North Shore Councillor, Chris Darby says, “These new bridges provide increased safety and accessibility to the thousands of students, workers, commuters, and sports players who frequent the Northcote and Smales Farm areas. This is a significant improvement for communities that were otherwise cleaved in two by the motorway and an interchange that posed significant pedestrian risks”.
AT Chief Executive, Shane Ellison says he is delighted to see the cycleway completed and will provide for the growing demand from people choosing to walk or cycle.
“It’s important that we create a future where everyone feels comfortable riding a bike and we can only do this if there is safe infrastructure in place to do this. The investment being made to Auckland’s cycle network will also help ease congestion on our roads, lower carbon emissions and will improve the overall performance of the transport system”, he says.
The bridges have been officially named Tapuwae (footprint) by iwi artist Reuben Kirkwood of Ngāi Tai ki Tāmaki Iwi. Mr Kirkwood created the artwork that extends across the span of the bridges. The artwork represents visually at day and night, the founding of the volcanic landscape in Tāmaki.
Deborah Hume, Waka Kotahi Establishment Manager Multimodal and Innovation says it’s important we provide better access and greater choice for people to adopt new ways of moving around the city that are good for their health and the environment. “The Northcote Safe cycle route is a great example of how local and central government can work together to ensure our walking and cycling infrastructure provides a seamless connection between communities.”
Construction of the route began in 2015 and construction of the bridges began in 2019. The majority of the route has been complete since 2018 with the bridges being the final piece of the puzzle.
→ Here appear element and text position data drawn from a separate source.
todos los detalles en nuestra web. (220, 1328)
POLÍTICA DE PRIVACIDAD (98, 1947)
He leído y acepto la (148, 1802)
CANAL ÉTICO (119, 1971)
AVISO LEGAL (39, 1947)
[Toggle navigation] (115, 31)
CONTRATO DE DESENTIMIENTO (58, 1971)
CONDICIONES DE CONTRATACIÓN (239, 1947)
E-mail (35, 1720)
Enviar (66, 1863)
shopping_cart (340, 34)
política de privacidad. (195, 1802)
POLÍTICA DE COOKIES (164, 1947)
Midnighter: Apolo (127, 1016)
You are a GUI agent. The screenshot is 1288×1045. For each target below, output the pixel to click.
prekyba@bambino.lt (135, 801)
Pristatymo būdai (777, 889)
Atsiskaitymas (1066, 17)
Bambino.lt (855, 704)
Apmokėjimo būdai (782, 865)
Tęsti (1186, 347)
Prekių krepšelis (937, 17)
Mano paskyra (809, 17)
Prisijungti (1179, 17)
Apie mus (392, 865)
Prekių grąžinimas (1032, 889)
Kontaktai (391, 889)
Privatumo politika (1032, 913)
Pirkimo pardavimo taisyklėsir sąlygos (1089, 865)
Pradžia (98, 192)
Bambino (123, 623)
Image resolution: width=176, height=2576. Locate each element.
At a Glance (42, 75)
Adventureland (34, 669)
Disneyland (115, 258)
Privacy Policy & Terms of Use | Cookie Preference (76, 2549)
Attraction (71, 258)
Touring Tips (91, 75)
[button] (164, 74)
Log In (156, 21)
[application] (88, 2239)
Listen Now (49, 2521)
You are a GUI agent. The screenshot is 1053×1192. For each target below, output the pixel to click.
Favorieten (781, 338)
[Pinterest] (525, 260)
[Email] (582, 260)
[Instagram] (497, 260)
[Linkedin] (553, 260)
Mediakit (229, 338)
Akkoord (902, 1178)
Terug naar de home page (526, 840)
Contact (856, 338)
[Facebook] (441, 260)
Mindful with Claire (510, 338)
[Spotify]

The Northcote Safe Cycle Route is a $26.6 million project, with the bridges costing $12.4 million.
The project is co-funded by Waka Kotahi NZ Transport Agency and includes $11.5 million from the National Land Transport Fund (NLTF).
AT monitors the number of trips people take by bike at 26 sites across Auckland to help get a better understanding of trends for future investment. For the year to June 2021, 3.5 million movements were recorded across the region.